Non riesco ad ascoltarmi. Non so cosa voglio

    Buongiorno. Scrivo perchè mi sta succedendo qualcosa di strano. Non riesco ad ascoltarmi e non so cosa voglio. Ho 34 anni e lui 66 e stiamo insieme da 10 anni. Dopo anni passati a martoriarmi il cervello su cosa fare tipo: “faccio un figlio? I miei genitori la prenderanno male? Sono sicura di essere davvero innamorata?”. Parlandone con lui mi dice che, essendo passati ormai vari anni, lui adesso se la sente si di fare un figlio, ma non di farne due come piacerebbe a me. Lui vuole godersi un figlio pensando che la sua età sarà un limite in questo.

    Sono entrata in crisi perchè mi sono detta: ”Già la nostra storia avrà dei vincoli di vario genere, ma avere anche il vincolo di un figlio e non di più, non so se è giusto”. Ho chiesto a lui di non vederci e non sentirci per un mesetto in quanto voglio pensare un po’. Però, trascorse ormai più di due settimane, io mi sento serena.
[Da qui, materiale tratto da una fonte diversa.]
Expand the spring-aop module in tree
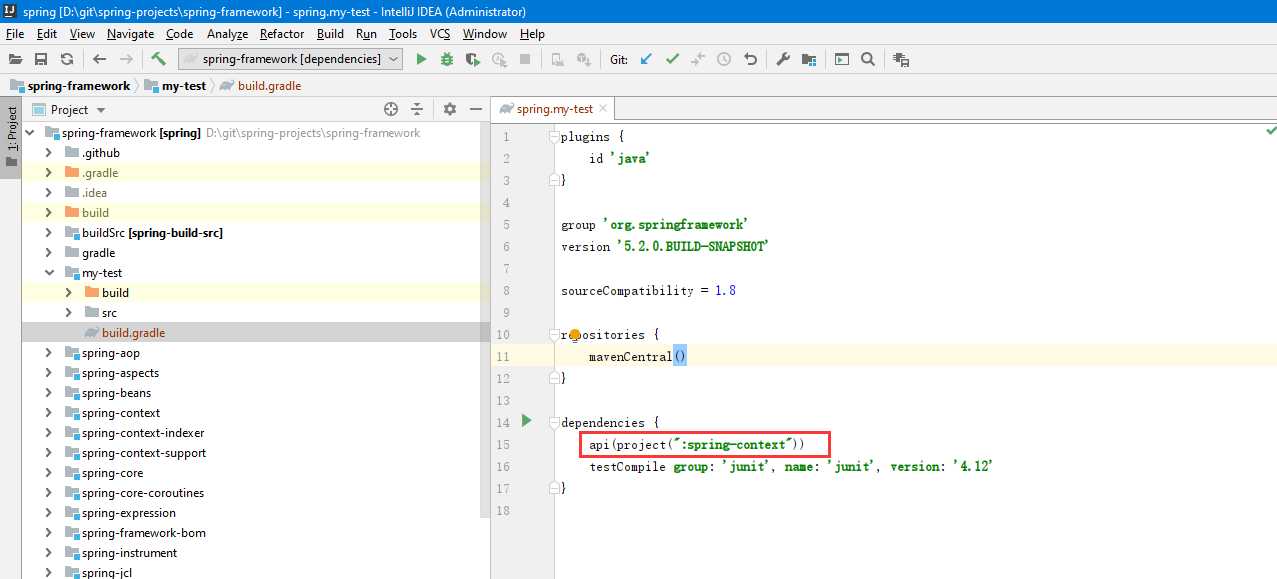Viewport: 1277px width, 579px height. [x=48, y=353]
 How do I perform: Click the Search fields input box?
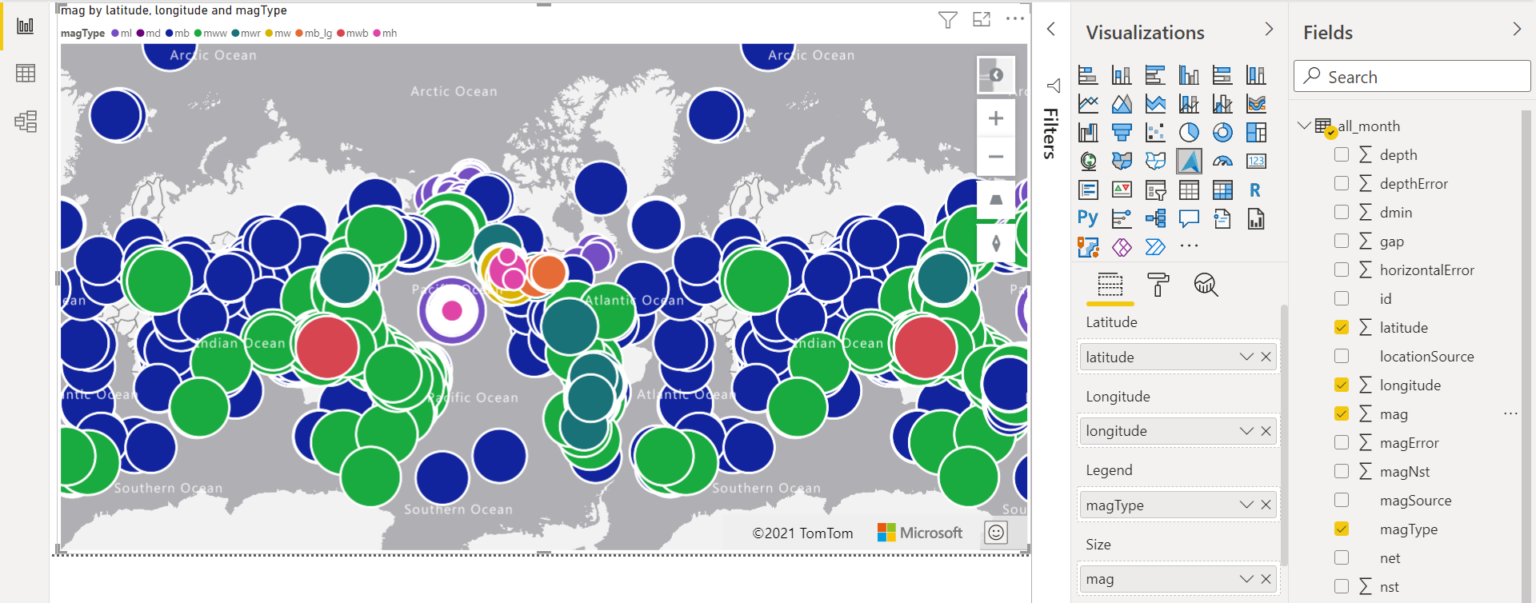point(1412,77)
Presumo che la mia allegria sia dettata dal fatto che ho smesso di martoriarmi il cervello appunto.

    Allora, in questo stato di tranquillità mentale come faccio a capire se veramente lo amo, se riesco a passarci sopra al limite dato da lui oppure se trattasi di affetto e niente più? Aiutatemi perchè non riesco ad ascoltarmi e non so cosa voglio.

    Risposta
    dr. Federico Baranzini

    Salve, la ringrazio per aver usufruito di questo spazio per condividere i suoi pensieri e per aver fatto riferimento alla sua situazione sentimentale. Non sempre è così immediato trattare tematiche intime come la propria relazione e i problemi ad essa connessi. “Non riesco ad ascoltarmi e non so cosa voglio” è la sua affermazione rispetto alle problematiche di coppia che riporta. Eppure leggo che, dopo aver preso la decisione di distaccarsi per un pò di tempo dal suo partner, qualcosa è successo, qualcosa è stato percepito. Riferisce, infatti, di non essersi più “martoriata” il cervello con dubbi, domande, perplessità, ma di aver percepito una sensazione di serenità. Questo elemento è importante perchè in qualche modo è sinonimo di ascolto delle sue sensazioni, emozioni e stati d’animo.

    Probabilmente necessita di ancora più tempo per comprendere, oltre il suo stato d’animo, anche i sentimenti che prova nei confronti del suo partner e se veramente il problema di fondo è la genitorialità e la decisione di avere uno o più figli. Ma soprattutto quanto ciò che lei definisce ‘vincoli’ nella sua relazione siano davvero vincoli da cui non riesce completamente a prescindere. Sfrutti questo momento di pausa e di lontananza per avere un quadro completo della situazione senza pensare che la sua tranquillità mentale sia un ostacolo o sia del tutto sinonimo di perdita del sentimento. Per prendere delle decisioni che possano cambiare il decorso della propria vita è necessario porsi in una condizione di serenità.